• _Input material_:
_ _ _ _ _ _ _

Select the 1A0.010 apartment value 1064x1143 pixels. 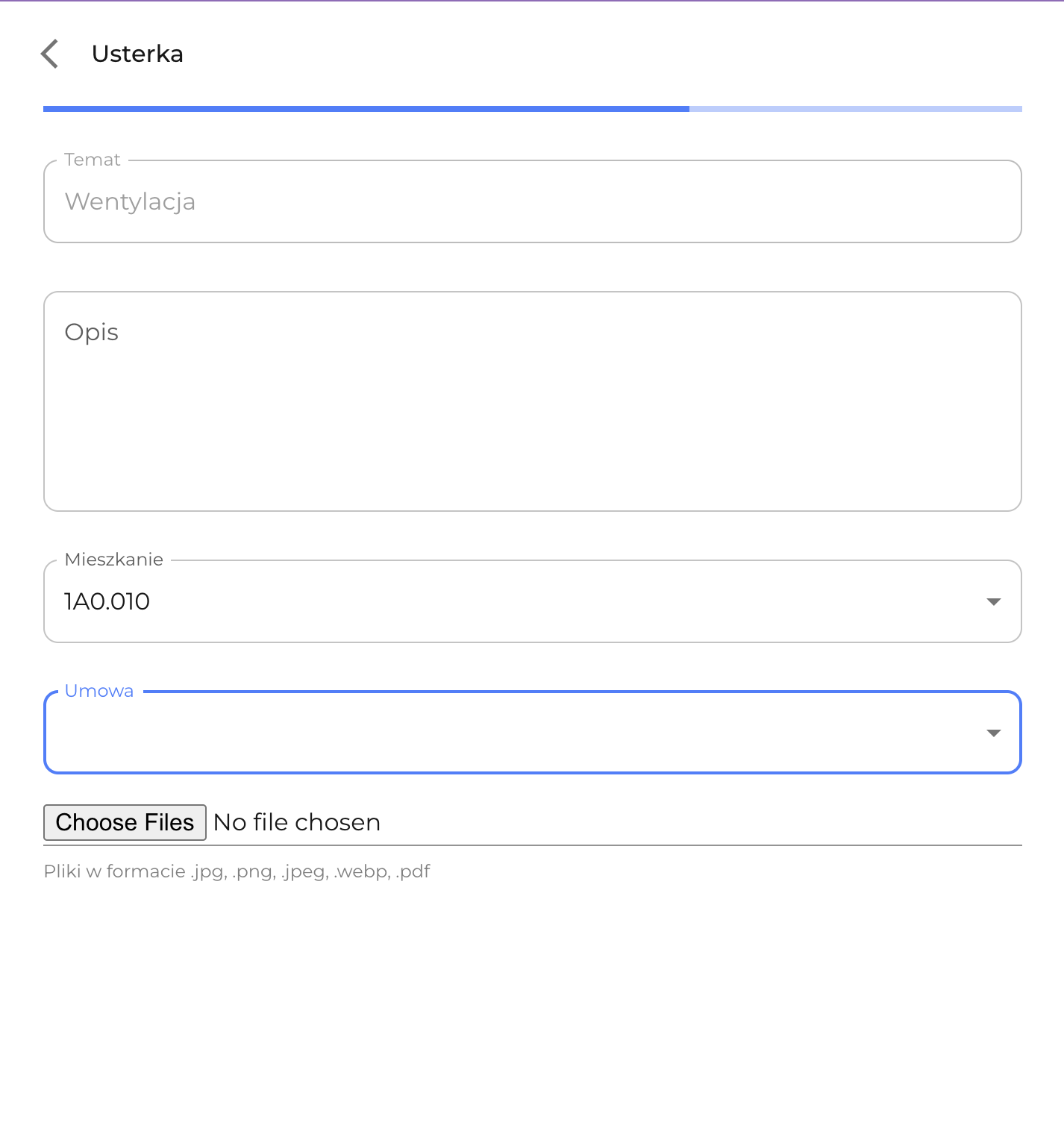(107, 601)
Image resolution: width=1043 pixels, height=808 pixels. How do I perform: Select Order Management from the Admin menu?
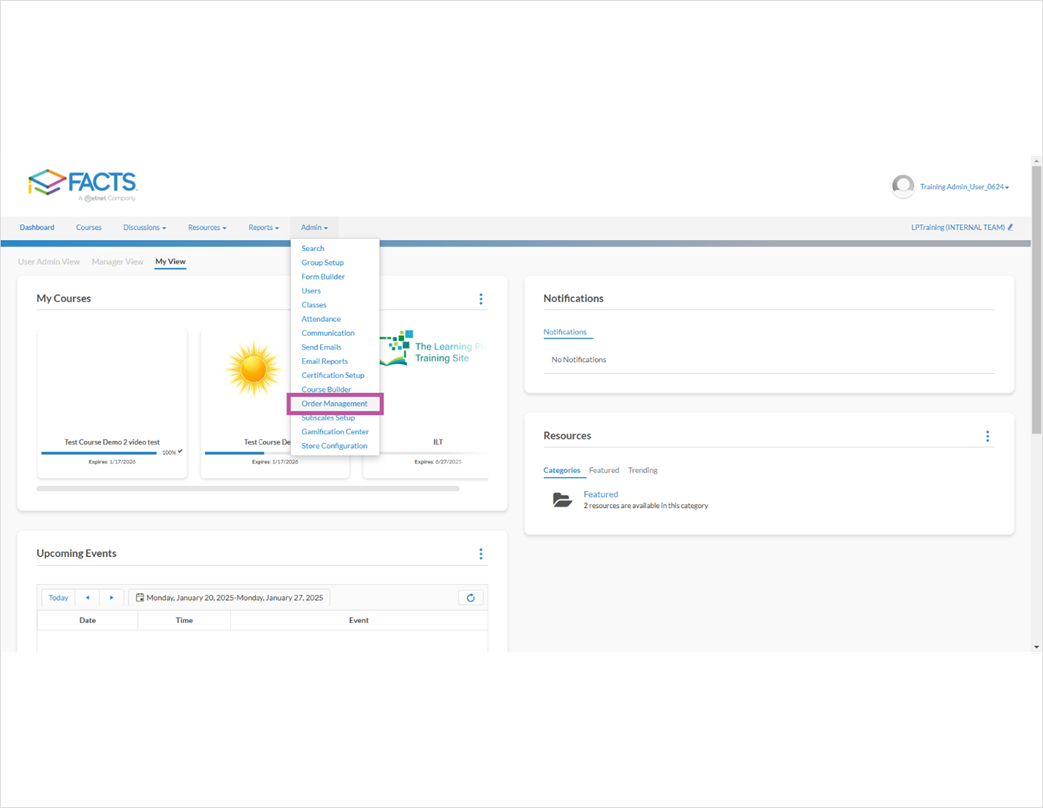pyautogui.click(x=335, y=403)
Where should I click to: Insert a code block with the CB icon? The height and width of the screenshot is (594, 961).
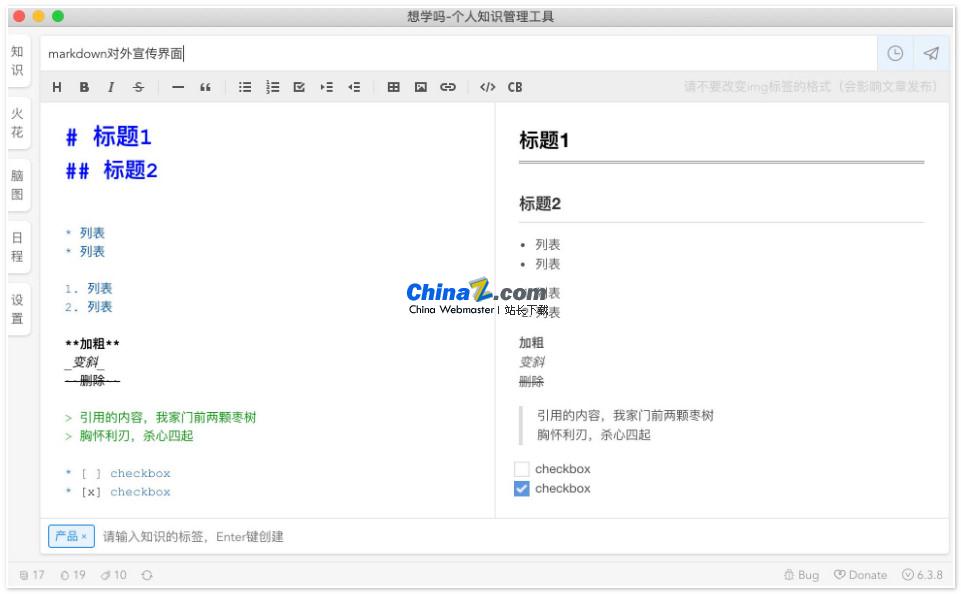coord(514,87)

_ _ _ _ _ _ _

• _Directions_: From the line that contains "Image resolution: width=1043" down to the last line of the material above, every line must be repeated exactly, with pictures removed and both end lines included.

• _Solution to the exercise_:
Image resolution: width=1043 pixels, height=808 pixels. How do I perform: Select Order Management from the Admin menu?
pyautogui.click(x=335, y=403)
Where should I click to: Insert a code block with the CB icon? The height and width of the screenshot is (594, 961).
coord(514,87)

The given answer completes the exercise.